Lines from the top of the entries through the line that has "The image size is (979, 525)." must be duplicated exactly, and no others.

START RECORDS FOR THE TASK

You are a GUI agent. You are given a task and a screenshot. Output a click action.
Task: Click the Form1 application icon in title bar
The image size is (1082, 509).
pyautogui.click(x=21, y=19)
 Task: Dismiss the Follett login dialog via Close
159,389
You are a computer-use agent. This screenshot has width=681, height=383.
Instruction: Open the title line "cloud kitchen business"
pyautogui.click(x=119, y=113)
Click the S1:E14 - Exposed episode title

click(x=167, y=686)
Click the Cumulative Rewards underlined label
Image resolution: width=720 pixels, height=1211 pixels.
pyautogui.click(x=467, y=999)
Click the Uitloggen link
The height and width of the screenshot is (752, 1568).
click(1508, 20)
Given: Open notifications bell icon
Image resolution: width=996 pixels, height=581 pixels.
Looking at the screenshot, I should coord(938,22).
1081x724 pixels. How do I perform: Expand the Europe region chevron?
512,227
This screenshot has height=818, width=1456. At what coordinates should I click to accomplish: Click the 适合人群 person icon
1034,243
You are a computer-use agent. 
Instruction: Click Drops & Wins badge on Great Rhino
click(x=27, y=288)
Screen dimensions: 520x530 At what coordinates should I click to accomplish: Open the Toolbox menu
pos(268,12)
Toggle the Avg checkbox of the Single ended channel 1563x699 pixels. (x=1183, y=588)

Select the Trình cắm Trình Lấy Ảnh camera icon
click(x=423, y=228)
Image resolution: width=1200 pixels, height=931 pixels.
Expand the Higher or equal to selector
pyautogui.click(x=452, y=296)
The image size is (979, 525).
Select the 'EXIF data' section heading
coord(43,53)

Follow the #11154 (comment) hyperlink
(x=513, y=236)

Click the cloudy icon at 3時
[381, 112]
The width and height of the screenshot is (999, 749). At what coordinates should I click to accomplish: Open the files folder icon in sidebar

END RECORDS FOR THE TASK

RESULT BELOW:
You are a GUI agent. You are given a task and a screenshot. Output a click action.
Task: Click the Form1 application icon in title bar
The image size is (1082, 509).
pyautogui.click(x=21, y=19)
 Task: Dismiss the Follett login dialog via Close
159,389
You are a computer-use agent. This screenshot has width=681, height=383.
Instruction: Open the title line "cloud kitchen business"
pyautogui.click(x=119, y=113)
Click the S1:E14 - Exposed episode title

click(x=167, y=686)
Click the Cumulative Rewards underlined label
Image resolution: width=720 pixels, height=1211 pixels.
pyautogui.click(x=467, y=999)
Click the Uitloggen link
The height and width of the screenshot is (752, 1568).
click(1508, 20)
Given: Open notifications bell icon
Image resolution: width=996 pixels, height=581 pixels.
Looking at the screenshot, I should coord(938,22).
1081x724 pixels. How do I perform: Expand the Europe region chevron?
512,227
This screenshot has height=818, width=1456. At what coordinates should I click to accomplish: Click the 适合人群 person icon
1034,243
You are a computer-use agent. 
Instruction: Click Drops & Wins badge on Great Rhino
click(x=27, y=288)
Screen dimensions: 520x530 At what coordinates should I click to accomplish: Open the Toolbox menu
pos(268,12)
Toggle the Avg checkbox of the Single ended channel 1563x699 pixels. (x=1183, y=588)

Select the Trình cắm Trình Lấy Ảnh camera icon
click(x=423, y=228)
Image resolution: width=1200 pixels, height=931 pixels.
Expand the Higher or equal to selector
pyautogui.click(x=452, y=296)
The image size is (979, 525).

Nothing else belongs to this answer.